» Your instructions: Can you copy out the lines of the entries below, starting at the line that contains "You are a computer-use agent." and ending at the end of the entries, leaving the pictures out?

*** Input records ***

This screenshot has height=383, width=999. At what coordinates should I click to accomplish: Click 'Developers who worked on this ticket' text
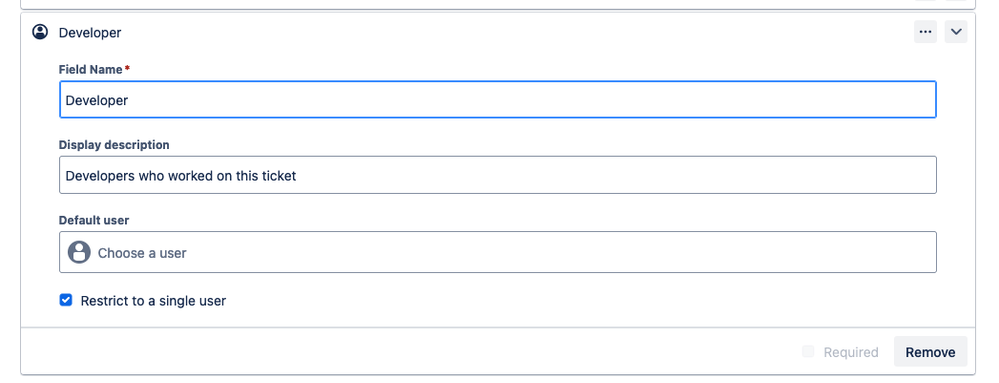coord(181,175)
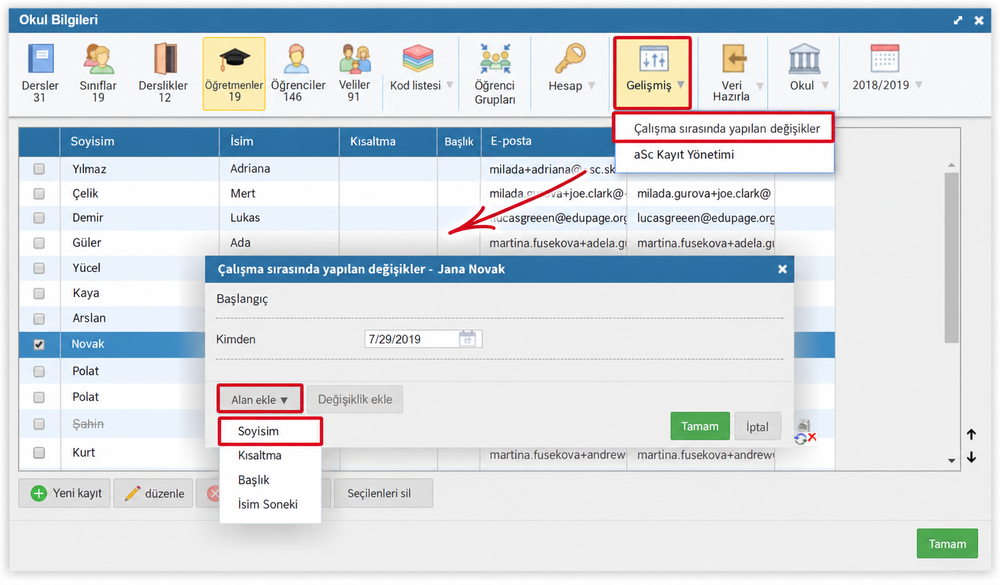Click the Yeni kayıt button
The height and width of the screenshot is (585, 1000).
[64, 493]
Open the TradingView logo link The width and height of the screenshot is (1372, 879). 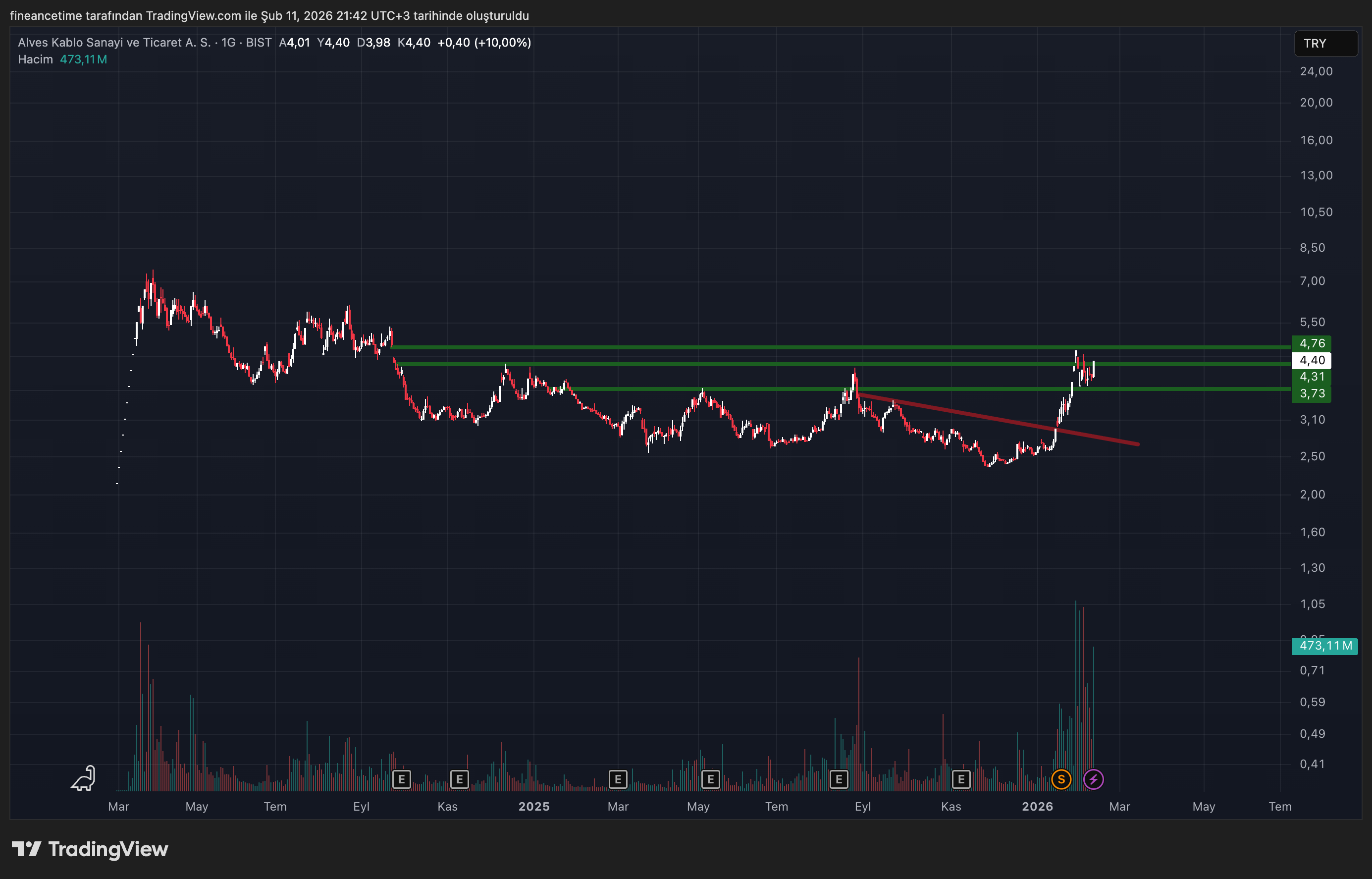tap(90, 849)
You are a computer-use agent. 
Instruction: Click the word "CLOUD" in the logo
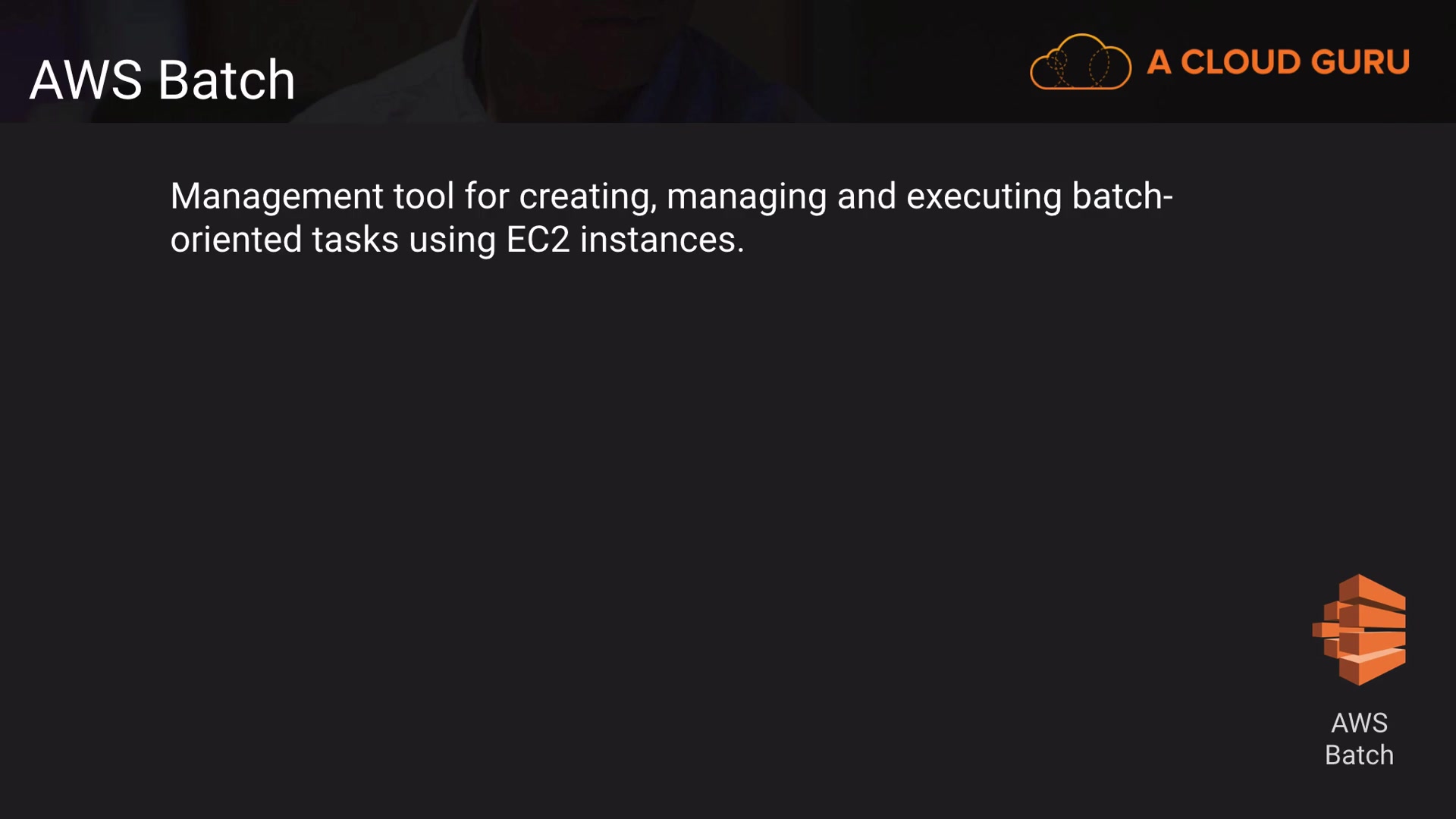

***

» Expected output:
You are a computer-use agent. 
Instruction: Click the word "CLOUD" in the logo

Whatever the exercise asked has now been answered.